*** Opening of Text excerpt ***
Have conversations with children to help them determine the difference between a “want” and a “need.” Talk about your own wants and needs with them.

Before you go shopping, set the limit and stick to it.

Offer non-material incentives. Go to the park together, allow children to pick a free activity, or game to play as a reward.

Let children hear you talk about setting goals and saving for them.

When children ask for something at the store have them add it to their wish list. When people ask for gift ideas you can pull out the list and use it to discuss how wants may have changed over time.

Successful Children & Adults

Children need enriched environments, but too much is as bad as too little. Overindulgence prevents children from learning age-related tasks and life skills. Moderation helps develop basic skills, confidence, and self-esteem levels, as well as morals and emotions.

What Do Children Need?

Children need love, guidance, shelter, food, clothing, medical care, and experiences that help them learn.
*** Close of Text excerpt ***
*** Opening of Input data ***
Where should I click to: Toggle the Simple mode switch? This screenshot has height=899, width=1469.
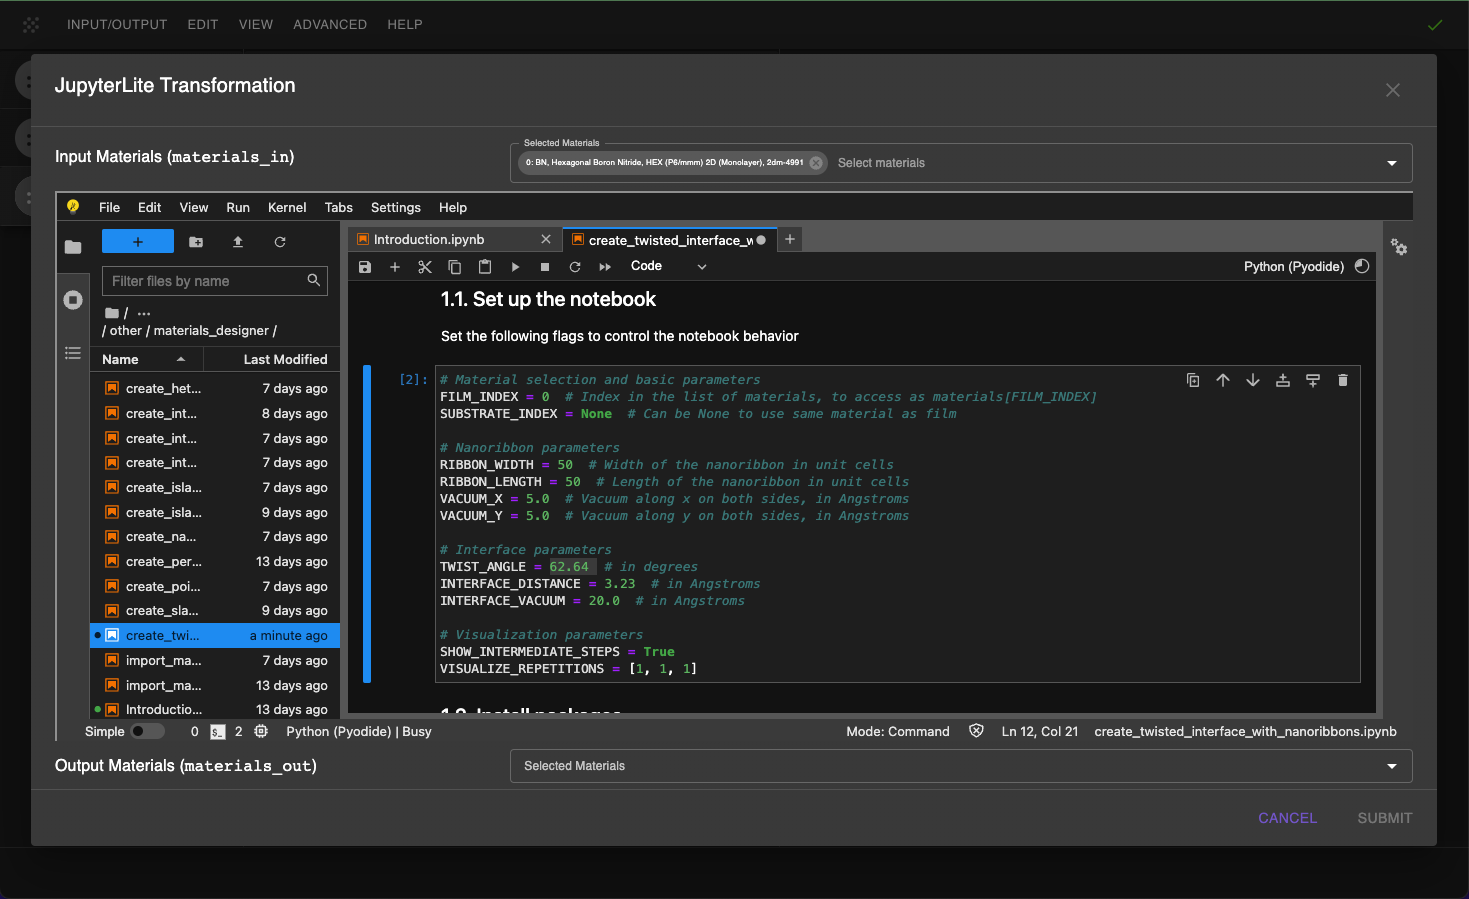tap(147, 731)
*** Close of Input data ***
**Exercise requirements**
• 1. Repeat, word for word, the stretch of the text on children's wants and needs from "Children need enriched" through "Do Children Need?".
• 2. Write the next part of the text on children's wants and needs, picking up after its last sentence.
The data above is separate material, apart from the text on children's wants and needs.

**Answers for the tasks**
• 1.
Children need enriched environments, but too much is as bad as too little. Overindulgence prevents children from learning age-related tasks and life skills. Moderation helps develop basic skills, confidence, and self-esteem levels, as well as morals and emotions.

What Do Children Need?

• 2.
Children need structure. It is helpful to have both flexible and non-flexible rules. For example, young children are not ready to cross the road by themselves, as they grow and learn the skills needed the rules change. (Examples of flexible rules could include the order in which your child gets ready for the day or bedtime.)

Children need opportunities to moderate themselves as they grow. Spending all the allowance on a toy, choosing swimming or playing at the park or two stories at bedtime instead of singing are all opportunities for choice within limits of time and money.

Children need adults who love them unconditionally.